Snapchat's parent company may have been a punchline for financial journos last year, but Snap (SNAP 6.70%) is turning into the comeback kid of 2019. Snap stock has now more than doubled this year, hitting that juicy milestone on Thursday afternoon after a welcome analyst upgrade.

Rich Greenfield at BTIG boosted his rating on Snap stock from neutral to buy on Thursday. He feels that advertiser bids to get their marketing missives on Snapchat have started to pick up in recent months. Snapchat itself has had some challenges in growing its audience since an unpopular update to its app more than a year ago, but it remains a compelling place for advertisers to reach millennials that eschew traditional media outlets. His price target of $15 suggests that there's plenty of upside beyond this young year's hot start. 

Check out the latest earnings call transcript for Snap.

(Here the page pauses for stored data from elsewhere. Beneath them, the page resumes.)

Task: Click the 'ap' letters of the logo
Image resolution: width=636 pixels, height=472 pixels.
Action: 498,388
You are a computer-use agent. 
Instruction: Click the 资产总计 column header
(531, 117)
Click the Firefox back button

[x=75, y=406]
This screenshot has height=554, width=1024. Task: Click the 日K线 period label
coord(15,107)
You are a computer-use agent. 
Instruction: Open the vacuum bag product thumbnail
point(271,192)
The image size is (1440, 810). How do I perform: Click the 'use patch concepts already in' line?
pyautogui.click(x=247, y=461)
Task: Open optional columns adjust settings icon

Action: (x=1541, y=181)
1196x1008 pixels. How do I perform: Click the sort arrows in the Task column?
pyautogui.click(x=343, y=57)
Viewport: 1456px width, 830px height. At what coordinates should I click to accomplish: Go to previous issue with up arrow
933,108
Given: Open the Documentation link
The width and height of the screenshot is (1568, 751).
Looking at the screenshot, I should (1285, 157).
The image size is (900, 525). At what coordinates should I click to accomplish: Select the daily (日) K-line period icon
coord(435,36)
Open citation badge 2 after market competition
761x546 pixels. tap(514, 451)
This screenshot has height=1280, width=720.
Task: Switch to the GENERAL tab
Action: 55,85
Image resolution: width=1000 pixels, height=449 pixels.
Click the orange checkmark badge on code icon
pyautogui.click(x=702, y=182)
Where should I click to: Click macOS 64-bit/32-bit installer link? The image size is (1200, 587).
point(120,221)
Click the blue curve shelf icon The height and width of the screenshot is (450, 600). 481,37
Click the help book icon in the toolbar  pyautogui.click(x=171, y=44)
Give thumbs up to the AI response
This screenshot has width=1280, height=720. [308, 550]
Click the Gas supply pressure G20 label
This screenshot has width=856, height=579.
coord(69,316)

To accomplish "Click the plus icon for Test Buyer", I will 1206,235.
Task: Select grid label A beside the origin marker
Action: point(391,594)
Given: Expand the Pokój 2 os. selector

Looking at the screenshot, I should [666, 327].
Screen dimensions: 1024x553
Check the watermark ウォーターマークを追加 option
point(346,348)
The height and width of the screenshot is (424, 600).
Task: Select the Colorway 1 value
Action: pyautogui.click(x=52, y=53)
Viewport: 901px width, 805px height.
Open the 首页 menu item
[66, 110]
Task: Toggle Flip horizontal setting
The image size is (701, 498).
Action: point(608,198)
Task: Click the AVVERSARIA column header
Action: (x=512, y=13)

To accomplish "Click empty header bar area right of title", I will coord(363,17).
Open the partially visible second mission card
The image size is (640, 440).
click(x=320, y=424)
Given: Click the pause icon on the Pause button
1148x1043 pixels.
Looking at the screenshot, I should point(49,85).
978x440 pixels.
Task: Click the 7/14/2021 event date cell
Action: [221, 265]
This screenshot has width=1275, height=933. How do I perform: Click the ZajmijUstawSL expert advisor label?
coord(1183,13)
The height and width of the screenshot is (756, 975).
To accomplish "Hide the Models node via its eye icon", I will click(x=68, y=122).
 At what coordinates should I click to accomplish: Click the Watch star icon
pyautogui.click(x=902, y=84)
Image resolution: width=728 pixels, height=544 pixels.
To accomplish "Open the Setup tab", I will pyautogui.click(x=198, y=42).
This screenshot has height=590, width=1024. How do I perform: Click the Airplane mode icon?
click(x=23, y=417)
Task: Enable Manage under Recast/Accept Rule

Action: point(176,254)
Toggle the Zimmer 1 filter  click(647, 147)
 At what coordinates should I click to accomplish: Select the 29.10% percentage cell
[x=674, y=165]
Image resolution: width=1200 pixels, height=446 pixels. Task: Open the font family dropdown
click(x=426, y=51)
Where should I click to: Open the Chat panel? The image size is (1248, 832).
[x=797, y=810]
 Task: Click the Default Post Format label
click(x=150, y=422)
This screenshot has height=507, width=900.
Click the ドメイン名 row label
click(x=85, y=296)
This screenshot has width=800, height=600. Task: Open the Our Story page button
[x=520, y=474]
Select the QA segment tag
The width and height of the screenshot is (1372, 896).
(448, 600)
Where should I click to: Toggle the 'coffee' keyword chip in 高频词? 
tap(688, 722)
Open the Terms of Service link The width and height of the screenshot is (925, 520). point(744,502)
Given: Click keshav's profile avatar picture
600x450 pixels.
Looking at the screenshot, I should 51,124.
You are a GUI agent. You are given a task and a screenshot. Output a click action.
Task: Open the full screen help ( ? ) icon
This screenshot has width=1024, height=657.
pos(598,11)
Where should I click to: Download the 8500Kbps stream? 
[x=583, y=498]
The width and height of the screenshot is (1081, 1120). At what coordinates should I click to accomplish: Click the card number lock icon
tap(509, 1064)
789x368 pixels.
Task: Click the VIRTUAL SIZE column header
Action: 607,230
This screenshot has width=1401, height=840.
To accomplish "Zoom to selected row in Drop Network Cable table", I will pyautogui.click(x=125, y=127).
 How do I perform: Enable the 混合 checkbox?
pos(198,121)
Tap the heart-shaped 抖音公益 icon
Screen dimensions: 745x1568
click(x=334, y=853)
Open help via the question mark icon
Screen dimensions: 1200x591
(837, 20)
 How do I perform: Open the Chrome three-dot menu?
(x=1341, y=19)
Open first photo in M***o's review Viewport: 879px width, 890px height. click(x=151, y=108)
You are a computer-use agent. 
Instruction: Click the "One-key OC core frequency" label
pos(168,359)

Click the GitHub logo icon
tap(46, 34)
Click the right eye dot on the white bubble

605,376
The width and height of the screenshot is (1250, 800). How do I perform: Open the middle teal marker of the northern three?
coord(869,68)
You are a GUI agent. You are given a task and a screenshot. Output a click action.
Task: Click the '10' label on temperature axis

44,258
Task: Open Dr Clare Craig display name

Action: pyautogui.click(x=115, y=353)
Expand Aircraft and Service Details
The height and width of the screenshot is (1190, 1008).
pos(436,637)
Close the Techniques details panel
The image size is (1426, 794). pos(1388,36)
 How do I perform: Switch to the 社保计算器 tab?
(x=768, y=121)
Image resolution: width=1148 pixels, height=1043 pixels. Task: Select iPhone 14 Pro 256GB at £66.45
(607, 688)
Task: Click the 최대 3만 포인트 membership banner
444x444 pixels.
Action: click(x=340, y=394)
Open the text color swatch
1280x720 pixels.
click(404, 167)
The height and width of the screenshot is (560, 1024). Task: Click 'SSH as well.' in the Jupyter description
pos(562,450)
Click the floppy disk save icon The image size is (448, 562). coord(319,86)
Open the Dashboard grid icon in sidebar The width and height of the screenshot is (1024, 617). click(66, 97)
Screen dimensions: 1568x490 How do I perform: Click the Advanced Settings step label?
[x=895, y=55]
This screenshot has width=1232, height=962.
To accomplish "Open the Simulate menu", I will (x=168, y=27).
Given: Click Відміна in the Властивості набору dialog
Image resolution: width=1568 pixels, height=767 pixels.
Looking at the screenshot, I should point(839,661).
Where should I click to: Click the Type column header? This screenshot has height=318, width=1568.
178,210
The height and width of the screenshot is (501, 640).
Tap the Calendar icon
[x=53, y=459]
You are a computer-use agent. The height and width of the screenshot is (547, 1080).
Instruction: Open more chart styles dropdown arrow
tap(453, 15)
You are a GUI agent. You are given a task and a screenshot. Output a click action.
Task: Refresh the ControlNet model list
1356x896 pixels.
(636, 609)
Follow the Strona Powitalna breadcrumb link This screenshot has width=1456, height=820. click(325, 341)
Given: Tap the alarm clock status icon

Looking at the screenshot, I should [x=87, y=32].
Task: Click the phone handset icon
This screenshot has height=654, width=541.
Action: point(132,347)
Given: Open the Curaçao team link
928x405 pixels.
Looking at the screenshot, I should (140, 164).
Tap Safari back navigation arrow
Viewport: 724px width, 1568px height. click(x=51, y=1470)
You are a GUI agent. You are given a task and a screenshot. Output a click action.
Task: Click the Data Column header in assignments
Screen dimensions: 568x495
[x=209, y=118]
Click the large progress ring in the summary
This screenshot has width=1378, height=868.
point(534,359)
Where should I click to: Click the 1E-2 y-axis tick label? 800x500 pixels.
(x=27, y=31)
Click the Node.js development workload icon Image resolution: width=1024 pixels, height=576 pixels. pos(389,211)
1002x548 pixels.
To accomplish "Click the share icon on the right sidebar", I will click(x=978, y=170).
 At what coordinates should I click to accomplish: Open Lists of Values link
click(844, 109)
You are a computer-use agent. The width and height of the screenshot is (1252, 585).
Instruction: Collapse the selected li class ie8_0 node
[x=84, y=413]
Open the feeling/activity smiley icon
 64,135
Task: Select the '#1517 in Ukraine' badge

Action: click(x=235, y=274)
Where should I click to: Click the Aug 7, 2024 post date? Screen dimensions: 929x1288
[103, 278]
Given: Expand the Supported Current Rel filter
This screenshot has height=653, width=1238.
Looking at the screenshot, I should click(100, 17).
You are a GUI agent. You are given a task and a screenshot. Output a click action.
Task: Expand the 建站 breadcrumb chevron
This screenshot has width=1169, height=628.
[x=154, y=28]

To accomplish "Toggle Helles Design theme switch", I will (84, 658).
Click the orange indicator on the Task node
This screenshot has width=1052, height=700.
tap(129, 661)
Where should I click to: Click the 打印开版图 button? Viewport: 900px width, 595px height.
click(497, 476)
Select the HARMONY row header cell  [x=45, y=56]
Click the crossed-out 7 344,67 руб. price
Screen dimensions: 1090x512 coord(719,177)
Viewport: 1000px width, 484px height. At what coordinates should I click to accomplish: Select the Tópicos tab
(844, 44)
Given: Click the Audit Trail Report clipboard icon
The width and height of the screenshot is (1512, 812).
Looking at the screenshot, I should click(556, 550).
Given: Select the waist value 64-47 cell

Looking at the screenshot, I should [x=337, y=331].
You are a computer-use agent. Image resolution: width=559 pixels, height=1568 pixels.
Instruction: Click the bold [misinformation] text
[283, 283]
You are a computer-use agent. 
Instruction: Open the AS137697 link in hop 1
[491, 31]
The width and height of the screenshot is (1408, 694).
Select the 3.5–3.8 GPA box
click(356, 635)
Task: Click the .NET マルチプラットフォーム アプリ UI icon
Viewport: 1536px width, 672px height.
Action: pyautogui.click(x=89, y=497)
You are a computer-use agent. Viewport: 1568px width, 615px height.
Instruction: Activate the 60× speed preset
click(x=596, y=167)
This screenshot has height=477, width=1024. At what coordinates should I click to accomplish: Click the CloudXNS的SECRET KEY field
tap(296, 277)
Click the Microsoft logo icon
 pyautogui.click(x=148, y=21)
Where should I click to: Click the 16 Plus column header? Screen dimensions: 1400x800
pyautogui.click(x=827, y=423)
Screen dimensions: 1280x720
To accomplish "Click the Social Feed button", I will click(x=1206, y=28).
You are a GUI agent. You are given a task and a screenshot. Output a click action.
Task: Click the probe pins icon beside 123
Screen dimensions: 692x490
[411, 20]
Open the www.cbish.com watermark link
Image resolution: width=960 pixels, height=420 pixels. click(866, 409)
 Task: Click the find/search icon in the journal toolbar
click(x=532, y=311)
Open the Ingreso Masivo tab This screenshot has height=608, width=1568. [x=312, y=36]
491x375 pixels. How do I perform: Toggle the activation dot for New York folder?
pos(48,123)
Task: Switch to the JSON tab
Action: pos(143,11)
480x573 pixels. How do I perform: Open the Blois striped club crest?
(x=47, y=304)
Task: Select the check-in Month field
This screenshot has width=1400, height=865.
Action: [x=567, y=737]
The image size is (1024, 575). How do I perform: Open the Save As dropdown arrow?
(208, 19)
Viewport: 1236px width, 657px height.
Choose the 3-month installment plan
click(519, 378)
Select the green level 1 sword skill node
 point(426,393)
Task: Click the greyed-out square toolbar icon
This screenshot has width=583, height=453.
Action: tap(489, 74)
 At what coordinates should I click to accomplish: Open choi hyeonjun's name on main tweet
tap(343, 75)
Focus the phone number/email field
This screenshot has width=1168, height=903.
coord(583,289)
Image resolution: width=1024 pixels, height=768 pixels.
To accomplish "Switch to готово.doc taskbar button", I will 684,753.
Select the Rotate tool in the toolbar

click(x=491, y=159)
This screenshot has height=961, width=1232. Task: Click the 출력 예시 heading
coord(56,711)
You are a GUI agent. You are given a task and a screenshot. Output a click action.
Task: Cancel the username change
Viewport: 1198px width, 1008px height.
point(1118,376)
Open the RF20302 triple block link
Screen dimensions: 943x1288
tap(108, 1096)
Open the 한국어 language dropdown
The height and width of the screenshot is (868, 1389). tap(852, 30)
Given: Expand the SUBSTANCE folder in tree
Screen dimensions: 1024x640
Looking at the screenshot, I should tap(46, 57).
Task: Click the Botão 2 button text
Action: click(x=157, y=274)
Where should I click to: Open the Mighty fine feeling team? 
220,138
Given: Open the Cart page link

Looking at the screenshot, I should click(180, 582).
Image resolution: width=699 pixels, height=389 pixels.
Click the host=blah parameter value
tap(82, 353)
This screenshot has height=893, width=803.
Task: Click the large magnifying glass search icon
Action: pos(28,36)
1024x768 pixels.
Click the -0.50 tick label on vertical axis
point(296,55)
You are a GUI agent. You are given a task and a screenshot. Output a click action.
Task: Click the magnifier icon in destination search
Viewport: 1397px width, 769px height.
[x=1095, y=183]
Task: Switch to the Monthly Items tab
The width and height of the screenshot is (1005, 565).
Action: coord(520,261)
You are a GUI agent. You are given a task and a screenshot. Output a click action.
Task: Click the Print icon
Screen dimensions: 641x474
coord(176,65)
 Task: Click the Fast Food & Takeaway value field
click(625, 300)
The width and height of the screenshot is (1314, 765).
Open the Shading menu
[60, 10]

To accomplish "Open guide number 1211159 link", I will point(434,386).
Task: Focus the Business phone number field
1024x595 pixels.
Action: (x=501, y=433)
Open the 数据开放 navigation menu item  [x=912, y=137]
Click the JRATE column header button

Snapchat's custom filters feature.

Image source: Snap.

Snapping into place

Greenfield isn't the only Wall Street pro with a rosy or rosier perspective on Snap these days. Consumer Edge initiated coverage of the stock with an overweight rating earlier this week. Brent Thill also raised his target on the stock from $9 to $11 after meeting with Snap's management. He's still sticking to his hold rating on the shares, but moving his marker to match the stock's recent surge instead of downgrading Snap on valuation is encouraging. Thill feels that Snap is in the early stage of a recovery, but he's impressed by the steps it's taking to woo partners, monetize the platform, and win back user engagement. 

Snapchat continues to draw a crowd. Growth appears to have stalled -- its 186 million active users during the fourth quarter are essentially flat with the 187 million it was servicing a year earlier -- but there are things far worse than merely marching in place. Snap's improving monetization skills still resulted in a better-than-expected 36% spike in revenue, fueled entirely by a 37% surge in average revenue per user. 

Snap remains far from perfect. It's still losing a lot of money, and there's a lot riding on the Android app redesign it expects to roll out by the end of this year. We saw what happened last time it decide to dramatically tweak its platform -- it wasn't pretty -- but this time a smarter Snapchat team gets a shot to correct the mistake it made nearly two years earlier. 

Snap stock is still a broken IPO. It will have to more than triple this year to take out its debutante price of $17. However, with momentum on its side -- for a change -- it's hard to bet against Snapchat's parent company now.